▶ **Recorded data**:

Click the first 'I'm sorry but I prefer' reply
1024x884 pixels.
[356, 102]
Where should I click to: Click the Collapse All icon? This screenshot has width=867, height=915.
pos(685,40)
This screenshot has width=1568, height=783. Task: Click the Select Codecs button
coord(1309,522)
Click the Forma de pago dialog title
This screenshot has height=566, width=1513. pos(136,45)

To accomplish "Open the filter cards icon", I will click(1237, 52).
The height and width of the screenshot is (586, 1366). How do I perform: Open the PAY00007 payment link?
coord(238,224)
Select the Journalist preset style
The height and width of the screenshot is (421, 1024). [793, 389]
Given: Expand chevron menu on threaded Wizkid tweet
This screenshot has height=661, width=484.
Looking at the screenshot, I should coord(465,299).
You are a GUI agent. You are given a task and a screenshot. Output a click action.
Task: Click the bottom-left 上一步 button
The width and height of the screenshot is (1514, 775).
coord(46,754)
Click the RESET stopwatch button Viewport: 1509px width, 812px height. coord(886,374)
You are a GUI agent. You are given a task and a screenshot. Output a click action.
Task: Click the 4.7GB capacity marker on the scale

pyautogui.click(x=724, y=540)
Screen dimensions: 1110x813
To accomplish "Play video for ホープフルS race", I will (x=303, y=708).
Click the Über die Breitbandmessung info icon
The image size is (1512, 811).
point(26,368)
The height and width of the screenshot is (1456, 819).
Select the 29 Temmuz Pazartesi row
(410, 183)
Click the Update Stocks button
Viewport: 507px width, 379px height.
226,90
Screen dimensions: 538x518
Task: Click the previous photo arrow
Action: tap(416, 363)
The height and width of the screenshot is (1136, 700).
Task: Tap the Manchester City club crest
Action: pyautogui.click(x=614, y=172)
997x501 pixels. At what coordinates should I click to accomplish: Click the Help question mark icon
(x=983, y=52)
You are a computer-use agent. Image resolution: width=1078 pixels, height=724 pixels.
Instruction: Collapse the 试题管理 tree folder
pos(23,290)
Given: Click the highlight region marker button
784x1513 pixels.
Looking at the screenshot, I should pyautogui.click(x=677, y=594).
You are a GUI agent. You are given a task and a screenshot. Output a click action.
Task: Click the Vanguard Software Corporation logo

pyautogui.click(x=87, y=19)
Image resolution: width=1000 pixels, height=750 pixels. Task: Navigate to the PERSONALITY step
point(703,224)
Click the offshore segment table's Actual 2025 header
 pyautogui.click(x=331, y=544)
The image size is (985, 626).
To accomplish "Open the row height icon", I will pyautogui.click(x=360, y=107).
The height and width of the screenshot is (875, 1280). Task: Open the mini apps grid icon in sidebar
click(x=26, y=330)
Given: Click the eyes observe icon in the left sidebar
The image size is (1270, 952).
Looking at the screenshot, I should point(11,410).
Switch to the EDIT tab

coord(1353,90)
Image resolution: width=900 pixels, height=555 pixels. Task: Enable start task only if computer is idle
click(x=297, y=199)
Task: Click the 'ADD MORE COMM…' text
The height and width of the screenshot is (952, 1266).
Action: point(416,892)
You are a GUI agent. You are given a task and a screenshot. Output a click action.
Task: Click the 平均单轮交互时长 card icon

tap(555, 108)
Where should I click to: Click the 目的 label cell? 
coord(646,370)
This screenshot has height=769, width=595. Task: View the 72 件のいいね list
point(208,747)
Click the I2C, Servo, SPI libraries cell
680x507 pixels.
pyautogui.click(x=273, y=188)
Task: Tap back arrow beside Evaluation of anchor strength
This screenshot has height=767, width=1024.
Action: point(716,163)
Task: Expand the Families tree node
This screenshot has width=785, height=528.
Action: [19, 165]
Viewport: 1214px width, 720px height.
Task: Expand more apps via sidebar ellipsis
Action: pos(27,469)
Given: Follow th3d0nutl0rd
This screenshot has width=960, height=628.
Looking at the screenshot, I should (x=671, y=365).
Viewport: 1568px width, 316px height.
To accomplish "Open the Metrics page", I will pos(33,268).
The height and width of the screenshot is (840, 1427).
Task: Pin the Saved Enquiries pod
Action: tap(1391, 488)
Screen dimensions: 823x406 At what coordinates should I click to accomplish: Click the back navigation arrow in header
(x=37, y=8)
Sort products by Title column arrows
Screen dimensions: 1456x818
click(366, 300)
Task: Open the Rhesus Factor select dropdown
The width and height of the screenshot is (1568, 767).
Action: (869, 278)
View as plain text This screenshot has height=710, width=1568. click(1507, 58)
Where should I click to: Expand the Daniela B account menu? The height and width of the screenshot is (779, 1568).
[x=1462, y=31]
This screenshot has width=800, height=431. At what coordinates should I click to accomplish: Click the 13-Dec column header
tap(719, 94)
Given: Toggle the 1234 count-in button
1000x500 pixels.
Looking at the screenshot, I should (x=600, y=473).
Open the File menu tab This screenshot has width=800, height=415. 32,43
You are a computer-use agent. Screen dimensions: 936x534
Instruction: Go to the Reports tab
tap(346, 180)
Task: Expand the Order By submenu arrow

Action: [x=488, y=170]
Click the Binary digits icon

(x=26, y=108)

▶ **Problem details**: Count the lines in the listing above that contain the string "Instruction", treating uppercase and lowercase as different, and give only the number.

▶ **Exercise result**: 2